Feature | September 02, 2014

Study Confirms CT Lung Cancer Screening is Cost-Effective: Full Medicare Coverage Should Follow, Says ACR

September 2, 2014 — An actuarial cost-benefit analysis published in the August issue of American Health and Drug Benefits shows that use of U.S. Preventive Services Task Force (USPSTF) lung cancer screening recommendations in high-risk Medicare beneficiaries is cost-effective, potentially answering any questions regarding the effectiveness, infrastructure and cost effectiveness of low-dose computed tomography (CT) screening.

This latest analysis echoes a 2012 study published in Health Affairs that found low-dose CT lung cancer screening is cost-effective in high-risk, commercially insured people.

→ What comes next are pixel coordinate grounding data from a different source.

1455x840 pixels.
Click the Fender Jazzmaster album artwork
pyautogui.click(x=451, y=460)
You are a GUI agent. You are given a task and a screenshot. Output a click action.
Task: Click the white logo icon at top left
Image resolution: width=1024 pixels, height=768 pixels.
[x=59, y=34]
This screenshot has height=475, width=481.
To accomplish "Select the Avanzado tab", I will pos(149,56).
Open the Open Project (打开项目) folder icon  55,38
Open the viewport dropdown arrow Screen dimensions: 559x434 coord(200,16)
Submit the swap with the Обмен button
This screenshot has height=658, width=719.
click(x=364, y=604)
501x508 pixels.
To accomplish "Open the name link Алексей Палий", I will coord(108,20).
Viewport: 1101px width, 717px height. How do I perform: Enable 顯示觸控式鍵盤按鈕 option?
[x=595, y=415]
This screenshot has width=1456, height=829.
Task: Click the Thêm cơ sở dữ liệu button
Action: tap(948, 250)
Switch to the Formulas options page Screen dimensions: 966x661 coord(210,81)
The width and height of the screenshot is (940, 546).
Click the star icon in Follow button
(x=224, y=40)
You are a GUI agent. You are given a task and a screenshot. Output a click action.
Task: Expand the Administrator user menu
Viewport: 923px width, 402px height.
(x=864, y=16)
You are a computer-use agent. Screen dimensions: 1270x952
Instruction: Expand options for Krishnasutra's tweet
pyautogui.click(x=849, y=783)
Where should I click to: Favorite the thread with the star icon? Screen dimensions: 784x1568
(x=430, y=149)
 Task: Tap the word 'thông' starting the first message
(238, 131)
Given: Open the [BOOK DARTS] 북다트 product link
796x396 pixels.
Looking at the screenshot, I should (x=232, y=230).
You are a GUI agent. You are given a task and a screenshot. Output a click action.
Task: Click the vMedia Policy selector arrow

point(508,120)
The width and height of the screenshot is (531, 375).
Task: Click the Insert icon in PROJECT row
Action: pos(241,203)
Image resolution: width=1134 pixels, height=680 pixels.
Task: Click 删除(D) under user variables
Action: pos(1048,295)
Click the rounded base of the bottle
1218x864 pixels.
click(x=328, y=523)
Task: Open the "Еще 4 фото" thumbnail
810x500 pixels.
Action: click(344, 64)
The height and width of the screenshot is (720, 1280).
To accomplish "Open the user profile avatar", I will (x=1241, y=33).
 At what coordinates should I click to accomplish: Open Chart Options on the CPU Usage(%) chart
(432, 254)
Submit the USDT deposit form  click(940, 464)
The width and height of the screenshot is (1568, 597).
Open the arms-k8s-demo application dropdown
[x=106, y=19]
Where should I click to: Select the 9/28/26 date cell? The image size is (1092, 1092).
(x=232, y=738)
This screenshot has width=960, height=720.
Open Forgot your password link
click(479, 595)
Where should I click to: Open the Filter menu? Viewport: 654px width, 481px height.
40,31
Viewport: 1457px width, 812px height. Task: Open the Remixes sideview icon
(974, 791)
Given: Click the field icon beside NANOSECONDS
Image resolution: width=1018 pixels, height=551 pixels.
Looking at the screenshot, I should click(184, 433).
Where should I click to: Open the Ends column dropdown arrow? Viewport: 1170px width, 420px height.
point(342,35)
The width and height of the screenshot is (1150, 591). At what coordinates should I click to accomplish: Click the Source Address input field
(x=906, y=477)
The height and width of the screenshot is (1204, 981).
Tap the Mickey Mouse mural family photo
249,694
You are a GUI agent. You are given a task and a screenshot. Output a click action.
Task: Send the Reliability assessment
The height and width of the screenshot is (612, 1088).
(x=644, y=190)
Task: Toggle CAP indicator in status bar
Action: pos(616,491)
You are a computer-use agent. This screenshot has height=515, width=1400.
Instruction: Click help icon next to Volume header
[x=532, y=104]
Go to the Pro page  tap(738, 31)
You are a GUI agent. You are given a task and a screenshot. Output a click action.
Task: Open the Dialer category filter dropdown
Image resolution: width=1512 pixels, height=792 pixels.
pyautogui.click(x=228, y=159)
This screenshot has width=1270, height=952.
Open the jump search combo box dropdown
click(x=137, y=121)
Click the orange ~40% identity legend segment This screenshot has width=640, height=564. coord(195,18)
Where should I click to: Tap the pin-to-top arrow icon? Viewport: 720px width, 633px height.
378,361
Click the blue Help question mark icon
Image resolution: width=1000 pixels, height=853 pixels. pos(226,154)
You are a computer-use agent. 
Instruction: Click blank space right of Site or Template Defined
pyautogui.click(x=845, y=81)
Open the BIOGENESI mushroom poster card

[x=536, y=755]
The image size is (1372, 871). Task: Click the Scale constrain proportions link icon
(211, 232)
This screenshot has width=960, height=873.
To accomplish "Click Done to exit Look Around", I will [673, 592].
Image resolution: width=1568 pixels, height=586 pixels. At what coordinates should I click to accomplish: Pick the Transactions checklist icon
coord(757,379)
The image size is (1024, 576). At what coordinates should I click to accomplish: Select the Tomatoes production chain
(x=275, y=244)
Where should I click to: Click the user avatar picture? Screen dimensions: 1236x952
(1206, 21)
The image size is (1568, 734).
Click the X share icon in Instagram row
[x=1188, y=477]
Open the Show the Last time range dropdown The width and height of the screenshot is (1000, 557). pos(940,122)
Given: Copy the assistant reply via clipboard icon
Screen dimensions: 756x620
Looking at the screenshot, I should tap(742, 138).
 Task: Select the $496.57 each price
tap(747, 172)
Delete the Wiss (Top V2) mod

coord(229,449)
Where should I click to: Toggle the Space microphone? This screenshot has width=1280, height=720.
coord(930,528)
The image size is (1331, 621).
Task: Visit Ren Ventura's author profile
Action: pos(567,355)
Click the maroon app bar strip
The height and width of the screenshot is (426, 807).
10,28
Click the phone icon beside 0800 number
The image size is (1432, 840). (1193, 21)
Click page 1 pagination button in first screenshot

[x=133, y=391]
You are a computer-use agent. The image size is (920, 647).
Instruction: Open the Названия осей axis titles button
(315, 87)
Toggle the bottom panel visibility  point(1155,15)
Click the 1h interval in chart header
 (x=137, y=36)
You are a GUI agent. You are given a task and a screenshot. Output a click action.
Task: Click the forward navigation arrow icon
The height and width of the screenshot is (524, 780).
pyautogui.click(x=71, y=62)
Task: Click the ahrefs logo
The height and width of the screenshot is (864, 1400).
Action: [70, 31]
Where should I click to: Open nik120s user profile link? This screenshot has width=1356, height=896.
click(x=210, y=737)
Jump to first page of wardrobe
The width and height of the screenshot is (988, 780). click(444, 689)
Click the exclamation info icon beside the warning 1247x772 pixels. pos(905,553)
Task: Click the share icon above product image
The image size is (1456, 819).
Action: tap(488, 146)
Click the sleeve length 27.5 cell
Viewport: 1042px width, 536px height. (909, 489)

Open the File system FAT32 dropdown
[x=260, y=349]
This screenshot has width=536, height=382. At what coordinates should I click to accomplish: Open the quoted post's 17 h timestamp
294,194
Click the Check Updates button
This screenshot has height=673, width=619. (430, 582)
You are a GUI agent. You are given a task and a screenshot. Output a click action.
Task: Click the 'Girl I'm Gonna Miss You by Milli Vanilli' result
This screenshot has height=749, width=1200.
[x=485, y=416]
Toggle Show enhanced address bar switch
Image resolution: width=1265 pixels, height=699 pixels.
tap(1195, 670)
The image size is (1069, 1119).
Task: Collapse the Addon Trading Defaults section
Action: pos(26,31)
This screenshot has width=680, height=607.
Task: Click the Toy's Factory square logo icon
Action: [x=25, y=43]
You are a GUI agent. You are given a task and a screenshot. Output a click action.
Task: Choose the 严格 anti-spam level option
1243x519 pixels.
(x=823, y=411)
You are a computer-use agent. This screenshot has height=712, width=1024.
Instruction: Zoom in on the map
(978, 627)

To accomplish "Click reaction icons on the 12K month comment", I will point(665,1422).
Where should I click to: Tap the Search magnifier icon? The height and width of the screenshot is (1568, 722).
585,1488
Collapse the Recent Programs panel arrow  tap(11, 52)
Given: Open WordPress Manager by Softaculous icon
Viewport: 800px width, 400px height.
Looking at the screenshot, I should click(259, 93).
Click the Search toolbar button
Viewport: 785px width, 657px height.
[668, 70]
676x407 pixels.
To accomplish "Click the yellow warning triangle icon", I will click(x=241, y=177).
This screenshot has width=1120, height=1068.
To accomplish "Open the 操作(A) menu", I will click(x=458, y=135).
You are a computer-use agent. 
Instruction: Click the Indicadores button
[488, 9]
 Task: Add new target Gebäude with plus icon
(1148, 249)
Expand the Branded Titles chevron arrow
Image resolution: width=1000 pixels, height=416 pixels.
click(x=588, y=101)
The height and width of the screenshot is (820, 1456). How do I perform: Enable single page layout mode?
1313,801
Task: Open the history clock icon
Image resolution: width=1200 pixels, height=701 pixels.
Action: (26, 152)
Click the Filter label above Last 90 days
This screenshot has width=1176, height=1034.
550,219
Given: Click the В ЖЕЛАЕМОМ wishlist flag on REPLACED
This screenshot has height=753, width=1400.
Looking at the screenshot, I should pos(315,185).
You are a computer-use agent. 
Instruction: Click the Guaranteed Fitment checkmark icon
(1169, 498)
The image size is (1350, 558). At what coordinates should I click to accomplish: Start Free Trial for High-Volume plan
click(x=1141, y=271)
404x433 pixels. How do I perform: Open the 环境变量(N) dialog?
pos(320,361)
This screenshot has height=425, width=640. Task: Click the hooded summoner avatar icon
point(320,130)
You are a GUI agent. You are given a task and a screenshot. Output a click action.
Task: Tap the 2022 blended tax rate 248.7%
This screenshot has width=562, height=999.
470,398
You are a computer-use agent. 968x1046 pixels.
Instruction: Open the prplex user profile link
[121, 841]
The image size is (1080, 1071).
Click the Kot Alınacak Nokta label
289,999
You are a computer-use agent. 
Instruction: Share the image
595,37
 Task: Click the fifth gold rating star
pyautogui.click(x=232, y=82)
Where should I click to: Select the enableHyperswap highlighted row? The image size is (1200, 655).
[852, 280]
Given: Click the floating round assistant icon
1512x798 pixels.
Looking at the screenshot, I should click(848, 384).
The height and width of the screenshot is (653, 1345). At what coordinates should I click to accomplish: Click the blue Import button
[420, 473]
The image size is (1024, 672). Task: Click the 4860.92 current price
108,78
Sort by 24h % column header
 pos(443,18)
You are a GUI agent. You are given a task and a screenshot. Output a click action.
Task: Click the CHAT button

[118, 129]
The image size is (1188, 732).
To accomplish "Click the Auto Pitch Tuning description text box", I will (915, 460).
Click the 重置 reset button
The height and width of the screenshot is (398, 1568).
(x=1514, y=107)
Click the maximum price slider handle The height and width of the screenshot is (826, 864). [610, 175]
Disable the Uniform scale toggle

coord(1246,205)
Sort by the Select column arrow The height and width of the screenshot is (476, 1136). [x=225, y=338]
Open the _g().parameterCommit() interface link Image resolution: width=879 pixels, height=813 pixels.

National Lung Screening Trial (NLST) data presented to the National Institutes of Health (NIH) confirmed the test is cost effective — particularly compared to other screening programs. Other published data show the test is more cost-effective than automobile seatbelts/airbags.

“CT lung cancer screening is cost-effective and significantly reduces lung cancer deaths. Published results show no undue or lasting patient anxiety from the screening process. It is time for Medicare to cover CT lung cancer screening,” said Ella Kazerooni, M.D., FACR, chair of the American College of Radiology (ACR) Lung Cancer Screening Committee and ACR Thoracic Imaging Panel.

Significant lung cancer screening infrastructure is growing. The ACR Lung Cancer Screening Center program helps ensure these exams are provided safely and effectively. Lung-RADS standardizes CT lung cancer screening reporting and management, aids lung CT interpretation and supports outcomes monitoring.

The Affordable Care Act requires private insurers to cover medical procedures that receive a grade of “B” or higher from the USPSTF without a co-pay. The ACA does not specify that Medicare beneficiaries receive full coverage for these services. CT lung cancer screening is deemed an Essential Health Benefit, covered by many private health insurers, while Medicare beneficiaries have lesser access to these exams and increased risk of lung cancer death due to lack of coverage.

“Lung cancer is the nation’s leading cancer killer, annually taking more lives than breast, prostate and colon cancer combined. CT lung cancer screening could save up to 30,000 people each year. Medicare needs to help doctors save lives by fully covering these exams,” concluded Kazerooni.